Sweat

Sweat is one method the body uses to detoxify itself of toxins. For people suffering from a chronic condition like Candida, Chronic Fatigue Syndrome, or Heavy Metal Toxicity, it can actually be very therapeutic. Sweat refreshes the skin, kills viruses, and boosts the immune system. Sweating daily can help reduce the body’s accumulation of heavy metals such as lead, mercury, and nickel. Unfortunately, most people attempt to avoid sweat through the use of antiperspirants, air conditioning, and avoiding vigorous exercise altogether, all of which limit the body’s ability to detoxify.

If you are suffering from chronic health conditions, you may not have the stamina to exercise hard or long enough to work up a good sweat. Another method to induce sweat is a sauna. Saunas, like Far Infrared Saunas, provide an alternative to exercise enabling you to incorporate sweating—and therefore detoxification—into your normal routine. Time spent in a sauna is comparable to brisk walking or jogging. However, time in the sauna should not replace exercise entirely.

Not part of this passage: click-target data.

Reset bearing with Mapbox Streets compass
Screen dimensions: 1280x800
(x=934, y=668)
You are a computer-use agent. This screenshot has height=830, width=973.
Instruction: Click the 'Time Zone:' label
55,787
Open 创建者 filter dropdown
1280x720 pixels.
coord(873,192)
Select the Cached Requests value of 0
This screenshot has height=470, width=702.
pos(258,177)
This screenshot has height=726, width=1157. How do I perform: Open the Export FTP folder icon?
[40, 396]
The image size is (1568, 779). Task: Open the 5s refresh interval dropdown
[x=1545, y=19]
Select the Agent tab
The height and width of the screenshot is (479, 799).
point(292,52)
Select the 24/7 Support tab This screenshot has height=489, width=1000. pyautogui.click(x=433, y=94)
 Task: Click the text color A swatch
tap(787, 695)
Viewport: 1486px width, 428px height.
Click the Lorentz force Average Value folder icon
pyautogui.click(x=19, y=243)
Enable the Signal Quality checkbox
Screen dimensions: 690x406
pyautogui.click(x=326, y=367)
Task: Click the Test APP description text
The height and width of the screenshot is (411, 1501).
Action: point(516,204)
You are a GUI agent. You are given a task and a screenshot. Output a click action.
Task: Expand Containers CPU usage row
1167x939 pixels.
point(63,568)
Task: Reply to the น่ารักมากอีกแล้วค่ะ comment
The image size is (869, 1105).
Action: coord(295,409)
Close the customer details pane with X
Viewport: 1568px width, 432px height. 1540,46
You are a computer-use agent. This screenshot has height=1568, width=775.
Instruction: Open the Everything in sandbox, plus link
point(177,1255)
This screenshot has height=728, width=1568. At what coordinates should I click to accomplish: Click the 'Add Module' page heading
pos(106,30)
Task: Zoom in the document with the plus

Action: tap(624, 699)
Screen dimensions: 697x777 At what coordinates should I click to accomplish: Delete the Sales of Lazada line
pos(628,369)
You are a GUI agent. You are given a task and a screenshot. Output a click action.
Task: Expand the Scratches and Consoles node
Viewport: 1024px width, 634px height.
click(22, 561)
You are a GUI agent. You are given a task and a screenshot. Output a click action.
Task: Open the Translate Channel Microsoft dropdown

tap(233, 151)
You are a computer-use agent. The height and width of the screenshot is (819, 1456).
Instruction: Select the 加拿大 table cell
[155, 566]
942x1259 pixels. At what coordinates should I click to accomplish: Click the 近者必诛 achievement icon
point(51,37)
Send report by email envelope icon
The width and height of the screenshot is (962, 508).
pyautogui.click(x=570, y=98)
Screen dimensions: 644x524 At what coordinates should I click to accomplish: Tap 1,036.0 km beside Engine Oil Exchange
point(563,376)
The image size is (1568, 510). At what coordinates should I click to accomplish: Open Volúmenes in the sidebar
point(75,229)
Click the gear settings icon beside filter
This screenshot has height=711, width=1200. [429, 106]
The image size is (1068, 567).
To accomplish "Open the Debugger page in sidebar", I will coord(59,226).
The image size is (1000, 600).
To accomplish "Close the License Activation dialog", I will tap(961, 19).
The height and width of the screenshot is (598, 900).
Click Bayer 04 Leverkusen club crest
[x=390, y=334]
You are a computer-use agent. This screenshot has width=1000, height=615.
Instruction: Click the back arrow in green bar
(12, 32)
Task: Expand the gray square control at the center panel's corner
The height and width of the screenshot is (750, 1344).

The following are several examples of the effects of sweating:

  • Toxic Waste Removal – While relaxing in a sauna, amazing things are taking place inside the body. The capillaries dilate, the pulse speeds up, and the blood pressure drops slightly as the blood rushes to the skin and away from the organs to draw the heat away from the skin. Impurities in the liver, kidneys, stomach, muscles, brain, and most other organs are flushed out by the increased flow of juices as their metabolic processes speed up. In only 15 minutes of sauna use, it is typical to lose nearly a quart of sweat. Although 99% of the sweat is water, the other 1% is waste products that would have otherwise taken 24 hours to be removed, if at all, by the kidneys.
  • Immune System Boost – A sauna induces a fever-like state in the body. The temperature of your skin may rise up to 10 degrees, but your inner temperature will only raise a maximum of three degrees. Most viruses and harmful bacteria cannot survive these increased temperatures and are thus destroyed. The heat also increases the number of white blood cells in the blood which are beneficial to the immune system. It is also thought that damaged cells repair themselves more quickly under these fever-like conditions.
  • Hormone Stimulation – The rise in the body’s temperature from sweating also affects the function of the hormonal system. The pituitary gland is known as the “master gland” because its hormones regulate both metabolism and the activity of other glands. When the temperature rises, the pituitary accelerates the body’s metabolism which is especially beneficial for those who have sluggish hormone production.

After sweating, whether from a sauna or exercise, the body’s temperature and functions will gradually return to their normal state. It is important to drink enough fluids to replace those that have been lost. Through regular sweating, most people will enjoy better sleep, improved circulation, and healthier skin.

If using a sauna for the first time, do not overdo it. Start with 10 minutes at a moderate level, keeping the temperature under 90°C (194°F). Avoid any rapid changes from hot to cold or vice versa. WARNING: If you have a fever, serious respiratory problems, or an inflammatory disease, you should avoid the sauna completely. Check with your doctor if the use of a sauna would be healthy for your condition. Pregnant women should also check with their doctors before using a sauna.